On Tue, Aug 14, 2012 at 1:00 PM, Tobias Heister <li...@tobias-heister.de> wrote:
> Hi
>
> Am 14.08.2012 15:12, schrieb Markus:
>> Isn't that weird? Where did that arp entry come from and why was it saved on 
>> the Juniper for so long, and only got removed after I removed the static 
>> routing of that /24?
>
> We saw a similar thing a short time ago on an MX480 running 10.4R9
> In our case it was a bgp route pointing to a no longer existing ip address as 
> the next-hop. The arp entry for this ip address stayed active as long as 
> there was an active route for it.
> Even clearing the arp cache witch clear arp hostname x.x.x.x did not do the 
> trick. The next-hop ip was gone for several weeks and the arp entry had low 
> timeout values left but never expired.
> After clearing the route the arp entry vanished as expected.
>
> I guess something keeps the arp entry from being deleted as long as there are 
> or were forwarding entries in the fib for it at any time.

Probably because the underlying information ARP is learning is used to
build the next-hop in the forwarding table (which needs to know what
Ethernet address to put in the destination MAC).
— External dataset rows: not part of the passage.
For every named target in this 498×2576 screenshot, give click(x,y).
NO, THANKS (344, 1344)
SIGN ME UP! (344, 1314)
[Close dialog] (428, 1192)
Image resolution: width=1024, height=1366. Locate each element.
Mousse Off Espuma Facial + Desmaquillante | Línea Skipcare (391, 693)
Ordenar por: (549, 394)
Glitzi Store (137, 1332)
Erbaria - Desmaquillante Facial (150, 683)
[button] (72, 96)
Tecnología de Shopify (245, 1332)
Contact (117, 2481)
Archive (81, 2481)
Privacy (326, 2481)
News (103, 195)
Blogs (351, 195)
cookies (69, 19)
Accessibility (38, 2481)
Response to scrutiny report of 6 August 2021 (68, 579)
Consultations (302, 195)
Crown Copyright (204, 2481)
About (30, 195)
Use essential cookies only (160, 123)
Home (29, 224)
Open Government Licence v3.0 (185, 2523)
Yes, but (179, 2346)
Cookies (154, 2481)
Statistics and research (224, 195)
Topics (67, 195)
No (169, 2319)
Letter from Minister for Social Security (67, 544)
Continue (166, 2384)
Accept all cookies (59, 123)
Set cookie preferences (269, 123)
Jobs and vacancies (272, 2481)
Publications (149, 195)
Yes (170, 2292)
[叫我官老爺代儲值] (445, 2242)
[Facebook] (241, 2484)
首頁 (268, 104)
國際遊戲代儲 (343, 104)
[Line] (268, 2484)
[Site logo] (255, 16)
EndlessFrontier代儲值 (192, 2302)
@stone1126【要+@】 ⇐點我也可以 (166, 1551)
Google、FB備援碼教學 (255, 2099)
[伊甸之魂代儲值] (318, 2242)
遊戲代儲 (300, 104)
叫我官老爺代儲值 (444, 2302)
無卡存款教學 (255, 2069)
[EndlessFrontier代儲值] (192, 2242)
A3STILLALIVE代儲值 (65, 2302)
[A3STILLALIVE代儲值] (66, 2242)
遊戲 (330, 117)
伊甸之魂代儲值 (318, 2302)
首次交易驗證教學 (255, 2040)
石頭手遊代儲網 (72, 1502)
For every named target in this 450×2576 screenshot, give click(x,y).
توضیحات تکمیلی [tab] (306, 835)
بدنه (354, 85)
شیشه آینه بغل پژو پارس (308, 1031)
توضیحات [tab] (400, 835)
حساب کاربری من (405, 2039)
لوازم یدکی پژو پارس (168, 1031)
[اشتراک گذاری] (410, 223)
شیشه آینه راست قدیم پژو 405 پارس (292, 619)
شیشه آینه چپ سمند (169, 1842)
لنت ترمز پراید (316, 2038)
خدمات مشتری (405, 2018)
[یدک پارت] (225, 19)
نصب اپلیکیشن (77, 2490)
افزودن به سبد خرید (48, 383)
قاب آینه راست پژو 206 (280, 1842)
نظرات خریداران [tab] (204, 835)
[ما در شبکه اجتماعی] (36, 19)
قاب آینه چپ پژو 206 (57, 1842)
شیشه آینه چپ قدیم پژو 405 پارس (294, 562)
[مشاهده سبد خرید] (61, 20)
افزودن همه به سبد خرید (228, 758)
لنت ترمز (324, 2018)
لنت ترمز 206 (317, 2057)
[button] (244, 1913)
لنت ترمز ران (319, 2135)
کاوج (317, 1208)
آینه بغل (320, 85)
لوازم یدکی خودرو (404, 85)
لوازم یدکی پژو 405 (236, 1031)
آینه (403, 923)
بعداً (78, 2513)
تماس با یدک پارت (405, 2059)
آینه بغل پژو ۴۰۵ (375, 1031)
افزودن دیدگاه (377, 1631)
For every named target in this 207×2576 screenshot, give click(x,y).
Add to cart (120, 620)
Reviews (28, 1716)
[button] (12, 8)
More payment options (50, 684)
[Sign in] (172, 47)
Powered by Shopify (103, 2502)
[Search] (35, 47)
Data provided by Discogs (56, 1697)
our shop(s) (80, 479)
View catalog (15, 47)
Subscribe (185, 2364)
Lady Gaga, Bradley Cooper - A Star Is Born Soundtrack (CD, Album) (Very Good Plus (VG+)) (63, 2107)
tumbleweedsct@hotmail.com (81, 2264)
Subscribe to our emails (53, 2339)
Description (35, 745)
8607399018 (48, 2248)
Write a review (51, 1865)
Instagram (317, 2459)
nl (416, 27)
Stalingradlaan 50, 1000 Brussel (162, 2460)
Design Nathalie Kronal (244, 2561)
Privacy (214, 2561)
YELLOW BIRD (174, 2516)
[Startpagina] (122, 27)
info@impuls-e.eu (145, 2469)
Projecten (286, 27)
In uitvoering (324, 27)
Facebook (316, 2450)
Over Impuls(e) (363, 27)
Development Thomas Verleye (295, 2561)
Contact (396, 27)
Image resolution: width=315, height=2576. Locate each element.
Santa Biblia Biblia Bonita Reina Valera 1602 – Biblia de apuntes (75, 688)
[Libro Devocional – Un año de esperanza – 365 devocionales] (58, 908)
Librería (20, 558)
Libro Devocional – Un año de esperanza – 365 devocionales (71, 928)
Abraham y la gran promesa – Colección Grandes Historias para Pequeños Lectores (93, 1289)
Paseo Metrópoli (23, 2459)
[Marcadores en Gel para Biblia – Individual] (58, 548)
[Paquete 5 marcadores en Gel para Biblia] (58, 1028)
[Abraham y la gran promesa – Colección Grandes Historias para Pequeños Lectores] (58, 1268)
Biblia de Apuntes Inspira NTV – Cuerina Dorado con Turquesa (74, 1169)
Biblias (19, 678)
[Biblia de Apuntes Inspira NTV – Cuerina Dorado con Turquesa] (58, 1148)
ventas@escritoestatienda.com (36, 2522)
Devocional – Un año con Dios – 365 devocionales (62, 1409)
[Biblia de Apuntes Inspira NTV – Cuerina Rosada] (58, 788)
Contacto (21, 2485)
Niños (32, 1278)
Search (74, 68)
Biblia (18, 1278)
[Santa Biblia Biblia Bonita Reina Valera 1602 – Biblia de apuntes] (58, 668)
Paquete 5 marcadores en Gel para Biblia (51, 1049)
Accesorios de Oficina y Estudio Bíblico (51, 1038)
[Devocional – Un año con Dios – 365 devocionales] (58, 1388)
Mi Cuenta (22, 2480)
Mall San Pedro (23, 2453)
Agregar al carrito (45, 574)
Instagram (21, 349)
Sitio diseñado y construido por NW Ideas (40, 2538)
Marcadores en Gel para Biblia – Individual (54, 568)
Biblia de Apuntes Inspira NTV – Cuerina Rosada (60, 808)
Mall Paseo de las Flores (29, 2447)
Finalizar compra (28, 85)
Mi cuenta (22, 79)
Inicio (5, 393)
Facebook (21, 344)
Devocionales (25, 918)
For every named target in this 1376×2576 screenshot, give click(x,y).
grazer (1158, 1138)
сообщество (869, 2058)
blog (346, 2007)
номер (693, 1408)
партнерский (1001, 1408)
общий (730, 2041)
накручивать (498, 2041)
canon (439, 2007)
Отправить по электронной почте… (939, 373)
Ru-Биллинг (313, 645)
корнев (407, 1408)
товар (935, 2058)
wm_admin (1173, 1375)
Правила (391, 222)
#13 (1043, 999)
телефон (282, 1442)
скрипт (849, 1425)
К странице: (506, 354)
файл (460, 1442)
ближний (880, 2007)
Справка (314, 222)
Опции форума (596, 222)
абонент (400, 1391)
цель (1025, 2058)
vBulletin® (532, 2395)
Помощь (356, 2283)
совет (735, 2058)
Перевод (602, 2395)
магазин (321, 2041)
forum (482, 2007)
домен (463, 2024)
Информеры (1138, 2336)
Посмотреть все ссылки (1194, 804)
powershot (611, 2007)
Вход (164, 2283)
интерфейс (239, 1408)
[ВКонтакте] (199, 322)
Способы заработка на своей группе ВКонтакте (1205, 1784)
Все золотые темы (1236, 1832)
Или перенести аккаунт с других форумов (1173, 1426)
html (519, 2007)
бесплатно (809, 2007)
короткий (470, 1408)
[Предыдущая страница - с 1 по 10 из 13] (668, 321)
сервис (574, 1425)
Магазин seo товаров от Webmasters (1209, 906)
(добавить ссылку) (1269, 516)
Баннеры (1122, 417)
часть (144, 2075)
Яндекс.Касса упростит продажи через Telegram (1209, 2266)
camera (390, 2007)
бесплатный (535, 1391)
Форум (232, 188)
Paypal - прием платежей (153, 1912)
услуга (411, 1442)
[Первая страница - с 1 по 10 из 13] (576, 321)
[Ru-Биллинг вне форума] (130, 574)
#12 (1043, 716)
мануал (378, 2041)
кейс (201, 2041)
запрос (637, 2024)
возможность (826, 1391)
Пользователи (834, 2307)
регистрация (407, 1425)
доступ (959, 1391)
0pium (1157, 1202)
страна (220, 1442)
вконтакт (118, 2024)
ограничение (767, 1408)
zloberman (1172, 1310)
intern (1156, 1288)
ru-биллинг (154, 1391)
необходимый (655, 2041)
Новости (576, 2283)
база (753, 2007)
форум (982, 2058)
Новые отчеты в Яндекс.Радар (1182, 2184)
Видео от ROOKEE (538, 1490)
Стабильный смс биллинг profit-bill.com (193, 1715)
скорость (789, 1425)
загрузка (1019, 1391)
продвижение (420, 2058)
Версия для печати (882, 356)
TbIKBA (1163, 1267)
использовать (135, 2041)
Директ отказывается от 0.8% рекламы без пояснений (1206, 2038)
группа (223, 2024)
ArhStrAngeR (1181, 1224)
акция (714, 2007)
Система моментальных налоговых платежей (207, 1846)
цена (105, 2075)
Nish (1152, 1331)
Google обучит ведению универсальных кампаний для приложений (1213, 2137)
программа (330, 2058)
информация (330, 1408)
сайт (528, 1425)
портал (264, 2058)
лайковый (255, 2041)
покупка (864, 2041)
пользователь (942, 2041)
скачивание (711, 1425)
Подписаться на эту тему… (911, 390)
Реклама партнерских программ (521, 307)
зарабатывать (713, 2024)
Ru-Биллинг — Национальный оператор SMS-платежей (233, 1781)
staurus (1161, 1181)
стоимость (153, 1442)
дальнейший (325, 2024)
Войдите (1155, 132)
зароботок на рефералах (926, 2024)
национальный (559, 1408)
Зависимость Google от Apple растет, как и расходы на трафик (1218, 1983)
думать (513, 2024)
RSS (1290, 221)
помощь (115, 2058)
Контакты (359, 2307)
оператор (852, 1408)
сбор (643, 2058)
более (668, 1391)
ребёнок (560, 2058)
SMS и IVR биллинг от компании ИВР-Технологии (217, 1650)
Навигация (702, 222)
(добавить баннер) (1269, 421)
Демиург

However, I would think that the route should become unreachable or
pruned if ARP is failing.
What if the remote router died for some reason? If the ARP entry and
next-hop were kept into place, the path would not work, but the route
would stay active.
A dynamic routing protocol and BFD would be see this right away and
move traffic, but this would break any static routes that rely on any
dynamism with ARP and next-hops.

Moral of the story, as I see it: avoid static routing.